Stored dataset items
#####

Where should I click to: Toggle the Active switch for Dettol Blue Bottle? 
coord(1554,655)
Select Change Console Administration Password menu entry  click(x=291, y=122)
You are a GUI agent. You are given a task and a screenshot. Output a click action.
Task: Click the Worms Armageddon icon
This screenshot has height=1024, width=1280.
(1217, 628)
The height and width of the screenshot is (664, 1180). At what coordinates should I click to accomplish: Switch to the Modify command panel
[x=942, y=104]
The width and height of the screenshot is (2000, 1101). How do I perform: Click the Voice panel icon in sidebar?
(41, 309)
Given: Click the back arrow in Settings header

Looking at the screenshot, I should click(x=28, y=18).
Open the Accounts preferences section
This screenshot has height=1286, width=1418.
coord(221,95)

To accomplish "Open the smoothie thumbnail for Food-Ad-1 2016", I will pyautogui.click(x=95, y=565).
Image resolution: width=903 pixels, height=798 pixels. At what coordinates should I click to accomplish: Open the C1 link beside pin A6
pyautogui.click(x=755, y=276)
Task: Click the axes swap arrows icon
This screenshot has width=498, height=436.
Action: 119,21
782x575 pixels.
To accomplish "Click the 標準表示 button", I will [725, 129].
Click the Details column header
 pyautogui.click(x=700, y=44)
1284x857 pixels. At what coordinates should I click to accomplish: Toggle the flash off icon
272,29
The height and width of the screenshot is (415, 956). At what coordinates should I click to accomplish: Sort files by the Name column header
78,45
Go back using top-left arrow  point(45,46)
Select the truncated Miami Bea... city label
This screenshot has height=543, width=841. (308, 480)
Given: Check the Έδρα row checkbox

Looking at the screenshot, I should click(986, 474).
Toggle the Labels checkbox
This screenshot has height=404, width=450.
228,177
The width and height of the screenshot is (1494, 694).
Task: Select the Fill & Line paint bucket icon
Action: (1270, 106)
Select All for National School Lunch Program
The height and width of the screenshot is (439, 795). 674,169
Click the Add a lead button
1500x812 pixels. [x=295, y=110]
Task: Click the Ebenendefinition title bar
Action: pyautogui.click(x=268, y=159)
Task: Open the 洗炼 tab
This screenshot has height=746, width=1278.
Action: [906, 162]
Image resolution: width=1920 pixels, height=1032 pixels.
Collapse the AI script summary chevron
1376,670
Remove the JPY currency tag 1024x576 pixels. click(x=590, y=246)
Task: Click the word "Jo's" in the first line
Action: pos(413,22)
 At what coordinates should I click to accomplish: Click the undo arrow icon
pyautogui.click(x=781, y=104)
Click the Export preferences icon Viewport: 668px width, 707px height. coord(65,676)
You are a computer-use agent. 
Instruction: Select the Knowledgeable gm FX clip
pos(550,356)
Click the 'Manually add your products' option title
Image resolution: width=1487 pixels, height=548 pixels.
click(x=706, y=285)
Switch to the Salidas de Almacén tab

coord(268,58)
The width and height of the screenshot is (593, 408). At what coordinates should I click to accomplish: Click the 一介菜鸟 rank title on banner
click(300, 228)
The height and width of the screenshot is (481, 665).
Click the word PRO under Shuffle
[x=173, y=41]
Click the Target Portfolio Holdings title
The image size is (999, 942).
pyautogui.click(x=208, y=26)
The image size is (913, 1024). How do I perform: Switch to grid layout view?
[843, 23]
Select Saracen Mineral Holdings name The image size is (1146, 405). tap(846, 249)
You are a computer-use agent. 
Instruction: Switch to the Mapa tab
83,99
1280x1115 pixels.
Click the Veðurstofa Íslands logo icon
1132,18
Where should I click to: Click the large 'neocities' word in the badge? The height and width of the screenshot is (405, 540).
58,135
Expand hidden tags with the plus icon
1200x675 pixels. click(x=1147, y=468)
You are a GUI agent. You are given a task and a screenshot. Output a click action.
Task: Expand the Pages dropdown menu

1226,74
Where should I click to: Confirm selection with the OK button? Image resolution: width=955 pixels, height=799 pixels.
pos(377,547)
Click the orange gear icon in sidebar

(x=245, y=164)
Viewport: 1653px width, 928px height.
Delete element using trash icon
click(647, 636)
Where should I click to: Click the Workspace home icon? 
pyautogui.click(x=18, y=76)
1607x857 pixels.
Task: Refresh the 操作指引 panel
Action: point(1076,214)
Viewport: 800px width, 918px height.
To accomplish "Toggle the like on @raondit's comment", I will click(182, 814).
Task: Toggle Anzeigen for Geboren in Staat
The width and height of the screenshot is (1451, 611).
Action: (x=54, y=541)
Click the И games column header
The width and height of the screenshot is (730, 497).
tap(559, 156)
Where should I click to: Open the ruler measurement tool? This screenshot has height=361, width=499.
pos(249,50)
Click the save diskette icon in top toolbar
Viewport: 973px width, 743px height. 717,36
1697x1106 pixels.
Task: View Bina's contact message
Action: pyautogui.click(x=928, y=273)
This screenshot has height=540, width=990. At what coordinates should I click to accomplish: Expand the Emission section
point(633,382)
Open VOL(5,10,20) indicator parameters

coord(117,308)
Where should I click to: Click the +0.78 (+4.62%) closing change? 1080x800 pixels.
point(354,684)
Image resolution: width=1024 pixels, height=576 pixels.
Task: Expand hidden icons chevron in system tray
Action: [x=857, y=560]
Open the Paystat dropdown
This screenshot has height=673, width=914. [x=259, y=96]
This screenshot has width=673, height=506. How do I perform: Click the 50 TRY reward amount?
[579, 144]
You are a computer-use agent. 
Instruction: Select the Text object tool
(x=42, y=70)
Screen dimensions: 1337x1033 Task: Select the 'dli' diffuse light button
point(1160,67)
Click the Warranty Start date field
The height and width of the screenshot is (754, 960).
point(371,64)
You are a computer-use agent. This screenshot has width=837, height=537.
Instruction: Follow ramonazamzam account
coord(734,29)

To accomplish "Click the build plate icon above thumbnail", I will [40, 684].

#####

_What is being asked_. Would you write out each entry precisely as it is given?

_Answer to the exercise_.
Where should I click to: Toggle the Active switch for Dettol Blue Bottle? 
coord(1554,655)
Select Change Console Administration Password menu entry  click(x=291, y=122)
You are a GUI agent. You are given a task and a screenshot. Output a click action.
Task: Click the Worms Armageddon icon
This screenshot has height=1024, width=1280.
(1217, 628)
The height and width of the screenshot is (664, 1180). At what coordinates should I click to accomplish: Switch to the Modify command panel
[x=942, y=104]
The width and height of the screenshot is (2000, 1101). How do I perform: Click the Voice panel icon in sidebar?
(41, 309)
Given: Click the back arrow in Settings header

Looking at the screenshot, I should click(x=28, y=18).
Open the Accounts preferences section
This screenshot has height=1286, width=1418.
coord(221,95)

To accomplish "Open the smoothie thumbnail for Food-Ad-1 2016", I will pyautogui.click(x=95, y=565).
Image resolution: width=903 pixels, height=798 pixels. At what coordinates should I click to accomplish: Open the C1 link beside pin A6
pyautogui.click(x=755, y=276)
Task: Click the axes swap arrows icon
This screenshot has width=498, height=436.
Action: 119,21
782x575 pixels.
To accomplish "Click the 標準表示 button", I will [725, 129].
Click the Details column header
 pyautogui.click(x=700, y=44)
1284x857 pixels. At what coordinates should I click to accomplish: Toggle the flash off icon
272,29
The height and width of the screenshot is (415, 956). At what coordinates should I click to accomplish: Sort files by the Name column header
78,45
Go back using top-left arrow  point(45,46)
Select the truncated Miami Bea... city label
This screenshot has height=543, width=841. (308, 480)
Given: Check the Έδρα row checkbox

Looking at the screenshot, I should click(986, 474).
Toggle the Labels checkbox
This screenshot has height=404, width=450.
228,177
The width and height of the screenshot is (1494, 694).
Task: Select the Fill & Line paint bucket icon
Action: (1270, 106)
Select All for National School Lunch Program
The height and width of the screenshot is (439, 795). 674,169
Click the Add a lead button
1500x812 pixels. [x=295, y=110]
Task: Click the Ebenendefinition title bar
Action: pyautogui.click(x=268, y=159)
Task: Open the 洗炼 tab
This screenshot has height=746, width=1278.
Action: [906, 162]
Image resolution: width=1920 pixels, height=1032 pixels.
Collapse the AI script summary chevron
1376,670
Remove the JPY currency tag 1024x576 pixels. click(x=590, y=246)
Task: Click the word "Jo's" in the first line
Action: pos(413,22)
 At what coordinates should I click to accomplish: Click the undo arrow icon
pyautogui.click(x=781, y=104)
Click the Export preferences icon Viewport: 668px width, 707px height. coord(65,676)
You are a computer-use agent. 
Instruction: Select the Knowledgeable gm FX clip
pos(550,356)
Click the 'Manually add your products' option title
Image resolution: width=1487 pixels, height=548 pixels.
click(x=706, y=285)
Switch to the Salidas de Almacén tab

coord(268,58)
The width and height of the screenshot is (593, 408). At what coordinates should I click to accomplish: Click the 一介菜鸟 rank title on banner
click(300, 228)
The height and width of the screenshot is (481, 665).
Click the word PRO under Shuffle
[x=173, y=41]
Click the Target Portfolio Holdings title
The image size is (999, 942).
pyautogui.click(x=208, y=26)
The image size is (913, 1024). How do I perform: Switch to grid layout view?
[843, 23]
Select Saracen Mineral Holdings name The image size is (1146, 405). tap(846, 249)
You are a computer-use agent. 
Instruction: Switch to the Mapa tab
83,99
1280x1115 pixels.
Click the Veðurstofa Íslands logo icon
1132,18
Where should I click to: Click the large 'neocities' word in the badge? The height and width of the screenshot is (405, 540).
58,135
Expand hidden tags with the plus icon
1200x675 pixels. click(x=1147, y=468)
You are a GUI agent. You are given a task and a screenshot. Output a click action.
Task: Expand the Pages dropdown menu

1226,74
Where should I click to: Confirm selection with the OK button? Image resolution: width=955 pixels, height=799 pixels.
pos(377,547)
Click the orange gear icon in sidebar

(x=245, y=164)
Viewport: 1653px width, 928px height.
Delete element using trash icon
click(647, 636)
Where should I click to: Click the Workspace home icon? 
pyautogui.click(x=18, y=76)
1607x857 pixels.
Task: Refresh the 操作指引 panel
Action: point(1076,214)
Viewport: 800px width, 918px height.
To accomplish "Toggle the like on @raondit's comment", I will click(182, 814).
Task: Toggle Anzeigen for Geboren in Staat
The width and height of the screenshot is (1451, 611).
Action: (x=54, y=541)
Click the И games column header
The width and height of the screenshot is (730, 497).
tap(559, 156)
Where should I click to: Open the ruler measurement tool? This screenshot has height=361, width=499.
pos(249,50)
Click the save diskette icon in top toolbar
Viewport: 973px width, 743px height. 717,36
1697x1106 pixels.
Task: View Bina's contact message
Action: pyautogui.click(x=928, y=273)
This screenshot has height=540, width=990. At what coordinates should I click to accomplish: Expand the Emission section
point(633,382)
Open VOL(5,10,20) indicator parameters

coord(117,308)
Where should I click to: Click the +0.78 (+4.62%) closing change? 1080x800 pixels.
point(354,684)
Image resolution: width=1024 pixels, height=576 pixels.
Task: Expand hidden icons chevron in system tray
Action: [x=857, y=560]
Open the Paystat dropdown
This screenshot has height=673, width=914. [x=259, y=96]
This screenshot has width=673, height=506. How do I perform: Click the 50 TRY reward amount?
[579, 144]
You are a computer-use agent. 
Instruction: Select the Text object tool
(x=42, y=70)
Screen dimensions: 1337x1033 Task: Select the 'dli' diffuse light button
point(1160,67)
Click the Warranty Start date field
The height and width of the screenshot is (754, 960).
point(371,64)
You are a computer-use agent. This screenshot has width=837, height=537.
Instruction: Follow ramonazamzam account
coord(734,29)

To accomplish "Click the build plate icon above thumbnail", I will [40, 684].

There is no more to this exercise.